Tuesday, December 27, 2011

From Washington state to NC to DC, one Christmas tree's long journey

The Tree stands packed with other trees, indistinguishable in the little felled forest that leans along the racks. The firs are bunched in the upright, uptight shipping pose needed for the tractor-trailer that dropped them off two days earlier, their limbs seized by twine in a severe pillar that belies their shaggy looseness.

Since the spring of 2003, its world had been the mountain, its life the unchanging rhythm of slow growth and summer prunings.

The Tree does have a shape and character of its own. But its uniqueness will remain theoretical until someone pulls it from the anonymous mass, shakes it free, examines it, knows it. And, finally, anoints it. "Honey? I think I found one."

But for now, the Tree is just one of the 30 million that have been cut and shipped around the country by mid-December. Some are already deep into their brief star turn as holiday icons, adorned and alight in living rooms and front halls, bank lobbies and town squares.

Others, like the 400 or so trees in this lot beside Frager's Hardware in Washington, D.C., are waiting to bloom into the centerpiece of America's defining cultural maelstrom, the year-end blizzard of sentimentality, commerce and botany.

The shoppers arrive throughout the day. At first glance, they are as indistinguishable as the trees they seek, a short spectrum of dark topcoats and fleece. But it takes only seconds for a tree seller to fit a tree buyer into one of the major categories:

Newlyweds, who must gingerly reconcile his inviolate family tradition of jolly fat trees with her devotion since girlhood to ceiling scrapers. (Coming later that night, icicles vs. tinsel.)

The Junior Leaguer, who cares mostly about a just-so shape and branches capable of carrying all 12 of her Waterford crystal bells.

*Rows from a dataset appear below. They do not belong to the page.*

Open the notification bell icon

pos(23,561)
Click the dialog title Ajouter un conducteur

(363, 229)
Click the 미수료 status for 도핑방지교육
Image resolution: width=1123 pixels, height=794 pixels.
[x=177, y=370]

The Dad on a Mission, who stops on the way home and buys the tree closest to the cash register.

The Tree Rescuer, who looks for the bare patches and skimpy branches of a "Charlie Brown tree" to redeem with love and paper chains.

But mostly there are families. The kids who see picking a tree not as an errand but an adoption. Who fan out to find the tallest one, even if it means cutting three years of growth from the trunk. Who are berserk with anticipation for the domestic alchemy about to occur, when this creature of the cold woods is transformed into the ultimate totem of indoor warmth by the application of charms collected over generations.

Inside the fenced lot, a little girl in a puffy blue jacket slips on the evergreen needles that coat the floor. Elizabeth Philbrick, manager of the tree lot, grabs a paperwhite bulb from behind the counter and presents it to the girl, telling her to put it in a pot with rocks and water and wait for the "Christmas miracle flower."

The girl stares with wide eyes. Her mom mouths a "Thank you."

Several families have passed by the Tree. Some have touched it, turned it, dismissed it. But in the late afternoon, it has made it into the final two for a dad and two daughters. Philbrick holds the two trees as the girls, ages 7 and 8, consider them.

The father stands behind his girls. "You want me to decide? I have to carry it in, so I'd pick that one. It looks lighter."

The girls' fingers swing the other way, toward the Tree. "That one!"

The father is David Butler, 46, who works in the production department of the Washington National Opera. He steps forward, gives the Tree a test heft, tugs on a branch.

"It is a good tree," he murmurs, turning the Fraser.

He turns to Philbrick, asks: "Where did it come from?"

At home in North Carolina

Three days earlier, the Tree is high on an Appalachian slope in northwestern North Carolina. It is the fifth tree from the left in the third row from the top on a steep patch of Ashe County belonging to Barr Evergreens.

Below spreads a broad snow-dusted valley carpeted with thousands of trees. Few of them are taller than 7 feet, and most are mere saplings. There are some blue spruces and a smattering of white pines down near a pond winking sunlight from its frozen surface. But most, like the Tree, are Frasers.

Source: http://www.heraldonline.com/2011/12/25/3621975/from-washington-state-to-nc-to.html

kurt busch nfl mock draft 2012 adam lambert incendiary floyd mayweather kate upton winter solstice

No comments:

Post a Comment

Note: Only a member of this blog may post a comment.